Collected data
____

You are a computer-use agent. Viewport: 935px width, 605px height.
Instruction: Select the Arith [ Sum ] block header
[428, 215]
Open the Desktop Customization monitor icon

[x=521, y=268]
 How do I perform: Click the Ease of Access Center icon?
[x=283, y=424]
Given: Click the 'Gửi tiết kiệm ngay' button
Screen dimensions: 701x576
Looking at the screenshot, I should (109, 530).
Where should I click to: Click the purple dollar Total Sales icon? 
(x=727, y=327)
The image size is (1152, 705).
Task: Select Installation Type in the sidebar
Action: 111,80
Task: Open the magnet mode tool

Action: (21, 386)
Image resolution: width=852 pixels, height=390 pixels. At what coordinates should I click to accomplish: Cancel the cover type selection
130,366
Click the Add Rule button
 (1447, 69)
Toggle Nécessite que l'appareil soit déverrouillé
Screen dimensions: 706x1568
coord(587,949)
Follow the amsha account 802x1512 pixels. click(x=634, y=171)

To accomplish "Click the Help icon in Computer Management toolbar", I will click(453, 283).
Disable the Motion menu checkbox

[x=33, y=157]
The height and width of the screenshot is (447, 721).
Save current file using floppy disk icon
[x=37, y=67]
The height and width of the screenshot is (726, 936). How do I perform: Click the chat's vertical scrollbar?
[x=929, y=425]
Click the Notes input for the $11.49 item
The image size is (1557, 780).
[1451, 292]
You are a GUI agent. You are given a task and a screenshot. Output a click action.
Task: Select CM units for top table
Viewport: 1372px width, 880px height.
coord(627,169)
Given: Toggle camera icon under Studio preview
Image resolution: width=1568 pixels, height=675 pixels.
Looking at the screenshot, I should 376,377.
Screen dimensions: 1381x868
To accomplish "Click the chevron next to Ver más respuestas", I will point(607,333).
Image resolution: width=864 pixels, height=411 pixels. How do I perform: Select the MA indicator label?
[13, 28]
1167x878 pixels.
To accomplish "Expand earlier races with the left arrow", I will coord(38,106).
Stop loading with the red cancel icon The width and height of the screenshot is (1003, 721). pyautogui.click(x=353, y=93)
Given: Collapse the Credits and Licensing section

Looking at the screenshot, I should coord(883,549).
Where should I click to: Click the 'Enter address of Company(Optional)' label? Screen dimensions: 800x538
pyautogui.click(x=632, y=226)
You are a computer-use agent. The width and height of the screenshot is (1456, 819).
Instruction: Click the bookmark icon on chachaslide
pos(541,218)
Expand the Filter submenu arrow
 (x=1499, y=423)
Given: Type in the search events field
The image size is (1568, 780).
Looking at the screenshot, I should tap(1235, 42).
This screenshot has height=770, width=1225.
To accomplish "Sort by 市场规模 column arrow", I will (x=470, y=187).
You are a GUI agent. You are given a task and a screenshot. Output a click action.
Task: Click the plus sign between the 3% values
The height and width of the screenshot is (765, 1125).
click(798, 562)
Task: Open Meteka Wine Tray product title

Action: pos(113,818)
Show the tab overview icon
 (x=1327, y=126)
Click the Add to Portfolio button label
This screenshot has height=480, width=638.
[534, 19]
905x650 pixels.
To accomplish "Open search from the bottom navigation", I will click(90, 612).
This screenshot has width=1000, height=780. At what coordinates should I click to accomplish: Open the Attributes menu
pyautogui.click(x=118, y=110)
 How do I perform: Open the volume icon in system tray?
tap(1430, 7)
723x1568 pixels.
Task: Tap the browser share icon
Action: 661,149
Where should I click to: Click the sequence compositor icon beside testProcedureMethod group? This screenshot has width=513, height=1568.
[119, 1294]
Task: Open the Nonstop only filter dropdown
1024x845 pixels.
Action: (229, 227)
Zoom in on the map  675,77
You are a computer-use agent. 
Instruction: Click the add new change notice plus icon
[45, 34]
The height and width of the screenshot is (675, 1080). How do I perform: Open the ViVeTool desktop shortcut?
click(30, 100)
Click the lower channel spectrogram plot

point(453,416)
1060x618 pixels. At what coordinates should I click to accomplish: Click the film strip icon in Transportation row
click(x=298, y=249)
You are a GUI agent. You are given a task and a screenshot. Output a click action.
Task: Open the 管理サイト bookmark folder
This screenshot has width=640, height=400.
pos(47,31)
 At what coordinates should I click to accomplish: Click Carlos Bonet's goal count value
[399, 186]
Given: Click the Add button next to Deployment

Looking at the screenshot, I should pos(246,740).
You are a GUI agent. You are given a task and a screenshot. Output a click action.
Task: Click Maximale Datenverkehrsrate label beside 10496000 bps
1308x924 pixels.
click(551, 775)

____

What the task asks. Looking at the entries above, state how many lines contain "search"; give the number alone.

Completed exercise. 2